Ethos Is A Projection

The speaker must project a physical presence. Observe Tony Robbins in this speech. Tony Robbins comes to mind as an exemplar. He is 6’7 and fills a stage. He stands tall. His chest is puffed up, shoulders back. No trace of a slump can be found in his demeanor. He does not shake and quiver. He is comfortable. He employs the superman stance: legs apart, hands on hips, straight back, neck raised, head slightly up. He is dynamic and takes up space. He spreads out his arms completely to the side or up. You know you’re in for a treat before he even speaks. You could mute the whole presentation and still know he’s giving a great speech.
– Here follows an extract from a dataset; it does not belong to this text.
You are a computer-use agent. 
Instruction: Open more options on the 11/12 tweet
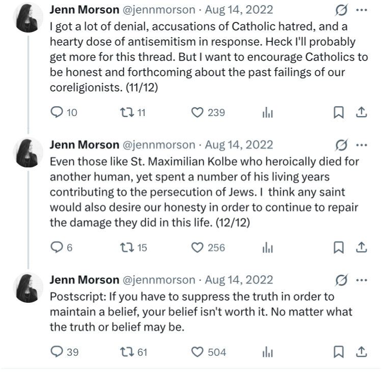361,10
Oprah is not nearly as imposing but she, too, fills a room in this speech. At 5’6 she is of average height. She uses her hands liberally and intentionally. She raises a hand, finger pointing up or at the audience, to accentuate a point. She opens up both arms, palms facing the audience, to build consensus. She employs the Clinton thumb, a closed fit with the thumb inside the index finger, to signify strength. These are intentional gestures of the body.

The speaker must be welcoming. Smiling is a universal welcome. But to do so all the time is fake. Excitement generates energy. But too much excitement projects wildness. The goal is credibility. Smile when smiling is called for. Be exciting when excitement is called for. Act according to how the audience expects when the message is delivered. Incongruity between behavior and content is devastating. Have you ever heard a person deny a serious allegation and laugh? Did you believe the denial?

By the way: there are no excellent quiet public speakers.

Pathos Is A Story

Abraham Lincoln was the “story telling president”. Think of a mediator you love and the stories told to you while waiting for the next offer. An audience will remember a presentation if they are moved. They will forget about their kids at home, the next lecture, the file nagging them, the mistress, the game, their back pain, the grocery list – if they are moved. They will be moved if they are told a story that has a loser and a winner, a problem and an answer, a victim and a rescuer, a villain and a hero.

Donald Trump is an exemplar. The villain is the dumbo, Crazy Joe Biden, Low Energy Jeb, Heartless Hilary, Slippery James Comey, Beautiful Ted, High Tax Schumer, Cuban puppet, Mad Alex, Crooked H Flunkie, Angry Democrat Thugs, et al. Each villain is presented with an undesirable trait. The story expands such that the villain with the undesirable trait will cause harm to the citizen. The hero, lacking the trait, and presented as the solution, is the speaker. Fear and anger are paths to pathos. And, combining both pathos with ethos, nothing could be more effective than to present oneself as the hero.

Empathy, compassion, and morality are equally strong movers of pathos. Martin Luther King Jr.’s I have a dream speech evokes the pain of racial discrimination and inspires the pleasure of peace and moral righteousness. Never underestimate the power of morality. Live free or die; sticks and stones may break my bones but words will never hurt me; money can’t buy happiness; these are popular phrases and embody the salve that morality has over pain.

Therefore paint your point in the palette of morality and the competition of life. Zero sum game or not, doing so sells pathos.

Logos Is Truthiness

It is not necessary to be right to deliver a great speech. Many a speech has been uttered with truths and disappeared into the ether. In fact the speech that succeeds is often one that allows for various interpretations. Who can play variations on a theme if the theme is well known and dull? Offer instead a slightly strange and new theme, and the ear is open to the experience.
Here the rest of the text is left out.